Hooper City Planning Commission members reviewed a draft Policies and Procedures document at their Dec. 12, 2024, meeting in the Hooper City Council Chamber that describes delegation of routine tasks to support staff and the Technical Review Committee (TRC), outlines the chair's duties and voting rights, and sets rules for ex parte contacts, training, and meeting formats.
The draft, read aloud by a city planner, cites the subdivision ordinance and the city's code and states that "the Planning Commission may adopt policies and procedures and bylaws consistent with this ordinance for the conduct of its meetings, the processing of applications, and for any other purposes considered necessary for the functioning of the Planning Commission," language the planner said was taken from other cities' policies.

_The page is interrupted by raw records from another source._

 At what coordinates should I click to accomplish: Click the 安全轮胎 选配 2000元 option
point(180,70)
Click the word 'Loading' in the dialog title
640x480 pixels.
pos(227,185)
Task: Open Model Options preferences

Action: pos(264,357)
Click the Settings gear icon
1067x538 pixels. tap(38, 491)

Why it matters: the document would formalize how the commission delegates administrative tasks (for example, preparing agendas, providing notices and recording decisions), how the chair interacts with staff and signs documents, and how commissioners must handle conflicts of interest and ex parte communications. Commissioners said these rules will affect how quickly applications are processed and how transparent deliberations appear to the public.
Commission discussion focused on several points:
- Delegation to support staff and the TRC: The draft lists many routine responsibilities ' from scheduling pre-application meetings to recording documents with the county ' that the planner recommended be delegated to support staff "who will consult with the chair." Commissioners generally supported delegating administrative tasks but said the final language should make clear which items remain the commission's decision-making responsibilities.

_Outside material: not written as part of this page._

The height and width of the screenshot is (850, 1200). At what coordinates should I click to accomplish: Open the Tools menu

- Chair voting and motions: The draft says the chair "shall be entitled to 1 vote on all matters" and later states "the chair shall vote, but shall not make motions before the commission, except in the absence of response from other members." Commissioners asked whether current city code allows a chair vote; the planner said the group would check the code and that a change to permit or prohibit a chair vote would require an amendment to the municipal code. The chair noted that the mayor had discussed chair voting with staff earlier in the year.
- Ex parte communications and disclosures: The draft defines ex parte contacts as any communication with interested parties about pending administrative land-use applications and instructs commissioners to disclose such contacts and to avoid pre-arranged private meetings with applicants. The planner said communications with planning staff are not considered ex parte.
- Meetings and meeting types: The draft defines regular meetings, work meetings and special meetings; it proposes regular meetings on the second Thursday at 7 p.m., with work meetings before regular meetings at 6:30 p.m. It also suggests a target end time of 9 p.m. for regular meetings and specifies that work meetings should not include votes on completed applications. Commissioners debated the value of work meetings, whether they should limit discussion of scheduled items, and whether a soft or hard meeting end time was preferable.
- Training, conflicts of interest and removal: The draft references mandatory training required by Utah code and describes disclosure and recusal procedures for conflicts of interest. The planner noted that a newly appointed member must complete training within 60 days.
Several commissioners suggested edits for clarity and for aligning the draft with the city code. The planner told commissioners the draft pulled language from multiple other cities and asked the commission to identify items they wanted to change. The planner also said some procedural items in the draft (such as whether the chair signs approvals) reflected local practice but would be checked against the code.
No formal action was taken on the policies document at the meeting; the commission discussed changes to bring back for later consideration.
The commission also heard a legal-procedure reminder before moving into action items: with only three members present, the chair said he had "spoken with our legal counsel" and that "in order for something to carry forward, we would need a unanimous vote by all three members so that something isn't decided by two." That advice framed commissioners' approach to agenda items later in the meeting.
Looking ahead, the planner said staff would reconcile the draft with the city code and return a revised Policies and Procedures document for further review and possible vote at a future meeting.